The fire truck blocked one road, the police car another and the two less frequently used approaches were taped off. There were two cops and a few fire officers to keep saying "No" to the question that always gets asked on these occasions -

It's been the since human pre-history that when you put a cordon on something, some members of the public will still ask "Can I go down there?" It's important to understand I'd managed nearly two hours of "Can I go down there?" whilst sweating profusely on a what was already a very hot day, underneath a thirty foot plume of burning gas and we'd had to get another patrol to drop cold drinks up to us because it was quite demanding. So to say I was a bit tetchy about "Can I go down there?" is to understate things.

The clue is: my police car is across the road with blue lights flashing, we've taped off the road and you can see highly dangerous flames burning brightly and gently toasting us all. They're licking backwards and forwards fairly unpredictably and there are fire personnel putting out fires as quickly as they can each time one starts. You've probably seen other people approaching us who ended up heading back the way they came, so what do you think the odds are that you can "just go down there?"

Then happened one of the most unbelievable things I have ever seen - I will remember this until I die: on the less often used approach, which was taped off and kept in view, but where no-one was permanently standing, a suddenly saw a young boy approach the tape and lift it in the middle. There was a Mercedes in the road, facing me and the boy looked like he was attempting to allow the car underneath the tape. Hang on: that car is slowly moving FORWARD!!

Stop!!

*Double Facepalm!*

I ran from the opposite, busier cordon shouting "No!" The vehicle's bonnet was under the tape, the tape stretching across the windscreen and the boy trying to lift it higher as the car inched slowly forward. There was a hairy arm out of the driver's door also attempting to force the tape higher and flick it over the height of the roof. "Stop!" The vehicle was approaching the roundabout on the side where the plume of flames was nearest. Surely he can see it?! The fire engine was to the right hand side and he could see it from where his car was and both Simon and Dennis were waving frantically in between planning their second jobs and having a snooze.

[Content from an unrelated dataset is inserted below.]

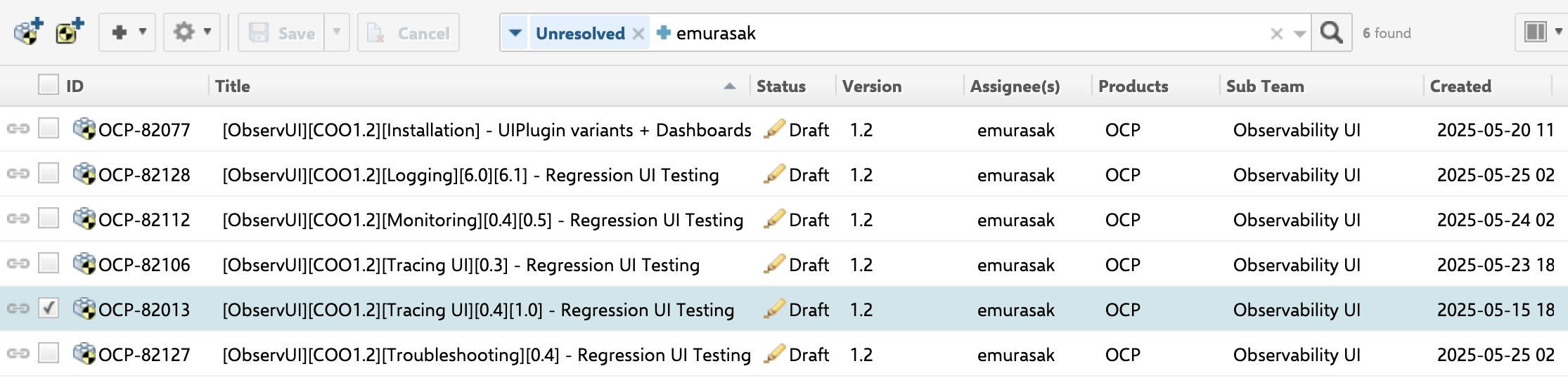Open the column layout view dropdown
This screenshot has width=1568, height=385.
1541,32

"What on earth do think you're doing?" I enquired. "I live up there." he said, implying outrageous unreasonableness on my part. The wind blew the flames towards us and I felt the temperature really increase before subsiding as the wind dropped.

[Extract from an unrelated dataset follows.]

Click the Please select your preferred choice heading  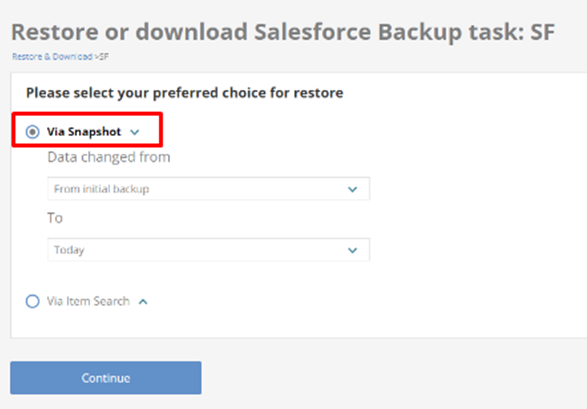(x=185, y=93)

"Can't you see the tape, the explosion, the blue lights?"

"But I live up there!"

"It doesn't matter, Sir - this road is CLOSED!"

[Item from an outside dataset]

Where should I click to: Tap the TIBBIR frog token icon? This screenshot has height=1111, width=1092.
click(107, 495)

"But I live ... just there!!"

"So find another way around, but this road is closed."

"This is ridiculous - I can just drive on the opposite side of the roundabout. I'll be home in seconds."

"No you won't - because THIS ROAD - IS CLOSED!"

"You're being obtuse, officer."

"If we're offering viewpoints - I have one about using your son to lift police tape without permission and pushing him into demarked areas of extreme danger. Shall we talk about that?"

"It can't be that dangerous ... they're letting you move about in it."

"They also let me arrest violent criminals, Sir - I'm guessing you don't want your son doing that either?"

"Fair point."

It took the threat of prosecution to get him to reverse and find another way. I walked up to his house - it was just fifty yards beyond the opposite cordon and gave the appropriate advice. I think I had hoped he would have realised the main learning opportunities from this encounter. It amazed me to find he was still furious for the extra five minutes on his journey. He informed me of that he would be complaining about my attitude and would like to speak to the duty inspector in respect of the complaints procedure. Fortunately, Carlsberg do make duty inspectors - a man on whom I've modelled my very own approach to that job.

*Triple Faceplam* - the scale of fail.